# Exercise
Using the records below, filter for lines that contain the string "beside" and copy them out.

+-------+

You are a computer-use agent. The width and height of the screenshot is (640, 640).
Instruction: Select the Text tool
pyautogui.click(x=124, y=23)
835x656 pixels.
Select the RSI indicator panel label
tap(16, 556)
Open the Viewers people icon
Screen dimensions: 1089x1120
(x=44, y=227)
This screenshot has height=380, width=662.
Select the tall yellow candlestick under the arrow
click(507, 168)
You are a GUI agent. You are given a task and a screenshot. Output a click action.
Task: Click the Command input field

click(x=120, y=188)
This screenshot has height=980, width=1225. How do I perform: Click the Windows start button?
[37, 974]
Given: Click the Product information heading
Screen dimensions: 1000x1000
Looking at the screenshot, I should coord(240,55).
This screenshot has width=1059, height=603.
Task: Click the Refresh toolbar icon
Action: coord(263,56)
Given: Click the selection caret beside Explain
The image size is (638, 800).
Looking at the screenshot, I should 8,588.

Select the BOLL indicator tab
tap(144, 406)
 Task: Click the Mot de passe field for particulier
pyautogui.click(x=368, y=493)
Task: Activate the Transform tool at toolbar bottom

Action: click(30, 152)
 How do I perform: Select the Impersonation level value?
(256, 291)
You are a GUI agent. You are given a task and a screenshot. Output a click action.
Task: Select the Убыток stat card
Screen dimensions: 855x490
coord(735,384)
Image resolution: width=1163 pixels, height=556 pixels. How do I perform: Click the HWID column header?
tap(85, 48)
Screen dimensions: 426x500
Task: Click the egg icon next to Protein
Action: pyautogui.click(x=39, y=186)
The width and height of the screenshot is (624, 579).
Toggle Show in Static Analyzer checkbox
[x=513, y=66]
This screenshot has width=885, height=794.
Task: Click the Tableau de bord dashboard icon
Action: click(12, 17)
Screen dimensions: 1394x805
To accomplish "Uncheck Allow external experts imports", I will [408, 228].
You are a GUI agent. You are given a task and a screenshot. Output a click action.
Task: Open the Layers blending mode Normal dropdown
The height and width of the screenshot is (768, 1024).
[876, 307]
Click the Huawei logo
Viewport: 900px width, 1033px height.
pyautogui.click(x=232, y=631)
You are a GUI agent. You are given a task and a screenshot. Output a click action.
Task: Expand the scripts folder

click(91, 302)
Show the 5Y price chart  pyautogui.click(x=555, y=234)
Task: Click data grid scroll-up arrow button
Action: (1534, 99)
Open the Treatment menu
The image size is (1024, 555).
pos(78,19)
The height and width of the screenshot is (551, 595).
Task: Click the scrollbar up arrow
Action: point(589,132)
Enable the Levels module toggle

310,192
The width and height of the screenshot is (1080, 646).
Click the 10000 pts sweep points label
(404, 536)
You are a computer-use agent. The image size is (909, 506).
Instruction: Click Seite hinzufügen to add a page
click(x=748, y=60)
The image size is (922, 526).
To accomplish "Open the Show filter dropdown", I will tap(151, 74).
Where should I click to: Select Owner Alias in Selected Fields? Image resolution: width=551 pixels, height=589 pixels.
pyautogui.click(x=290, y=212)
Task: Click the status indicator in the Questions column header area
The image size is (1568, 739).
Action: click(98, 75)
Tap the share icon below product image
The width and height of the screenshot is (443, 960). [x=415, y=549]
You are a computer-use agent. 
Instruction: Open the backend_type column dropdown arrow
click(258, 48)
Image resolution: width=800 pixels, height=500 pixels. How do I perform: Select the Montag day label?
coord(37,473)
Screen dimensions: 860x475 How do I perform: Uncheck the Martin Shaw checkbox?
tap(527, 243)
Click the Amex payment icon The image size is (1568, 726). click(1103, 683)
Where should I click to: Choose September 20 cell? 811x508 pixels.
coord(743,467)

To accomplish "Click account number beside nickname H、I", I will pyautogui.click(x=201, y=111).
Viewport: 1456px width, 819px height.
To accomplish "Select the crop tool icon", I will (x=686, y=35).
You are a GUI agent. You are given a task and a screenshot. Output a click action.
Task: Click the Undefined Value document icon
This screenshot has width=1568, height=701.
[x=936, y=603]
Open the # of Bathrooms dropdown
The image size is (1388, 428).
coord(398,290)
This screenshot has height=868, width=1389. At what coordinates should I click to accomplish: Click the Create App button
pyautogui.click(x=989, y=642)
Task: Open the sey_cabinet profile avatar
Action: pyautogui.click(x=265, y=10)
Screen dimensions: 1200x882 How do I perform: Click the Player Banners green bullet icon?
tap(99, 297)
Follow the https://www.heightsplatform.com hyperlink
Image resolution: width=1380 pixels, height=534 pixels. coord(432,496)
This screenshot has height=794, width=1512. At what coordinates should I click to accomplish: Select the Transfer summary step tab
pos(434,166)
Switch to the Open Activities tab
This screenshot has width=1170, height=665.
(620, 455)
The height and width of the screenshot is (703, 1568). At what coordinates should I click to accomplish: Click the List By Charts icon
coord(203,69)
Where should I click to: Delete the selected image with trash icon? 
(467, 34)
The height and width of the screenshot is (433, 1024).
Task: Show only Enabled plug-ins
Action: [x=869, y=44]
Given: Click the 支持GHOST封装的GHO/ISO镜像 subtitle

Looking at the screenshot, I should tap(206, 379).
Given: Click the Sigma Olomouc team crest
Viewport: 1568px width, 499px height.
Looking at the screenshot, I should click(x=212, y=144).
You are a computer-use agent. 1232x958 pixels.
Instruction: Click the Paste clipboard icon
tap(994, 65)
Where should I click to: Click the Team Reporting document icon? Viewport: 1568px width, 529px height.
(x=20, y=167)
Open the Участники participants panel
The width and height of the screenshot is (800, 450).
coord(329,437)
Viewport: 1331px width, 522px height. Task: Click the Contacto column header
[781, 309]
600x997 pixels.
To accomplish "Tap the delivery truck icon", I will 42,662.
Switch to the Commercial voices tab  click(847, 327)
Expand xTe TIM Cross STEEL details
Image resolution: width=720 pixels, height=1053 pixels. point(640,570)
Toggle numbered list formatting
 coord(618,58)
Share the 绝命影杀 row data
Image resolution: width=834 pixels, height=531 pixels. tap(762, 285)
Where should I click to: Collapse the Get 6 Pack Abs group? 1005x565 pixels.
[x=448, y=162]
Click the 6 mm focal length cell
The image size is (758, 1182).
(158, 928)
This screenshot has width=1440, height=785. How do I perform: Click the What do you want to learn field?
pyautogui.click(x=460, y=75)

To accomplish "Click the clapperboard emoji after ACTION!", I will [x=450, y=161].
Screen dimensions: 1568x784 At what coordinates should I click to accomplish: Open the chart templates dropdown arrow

+-------+

# Exercise answer
Given: Click the selection caret beside Explain
To accomplish "Click account number beside nickname H、I", I will pyautogui.click(x=201, y=111).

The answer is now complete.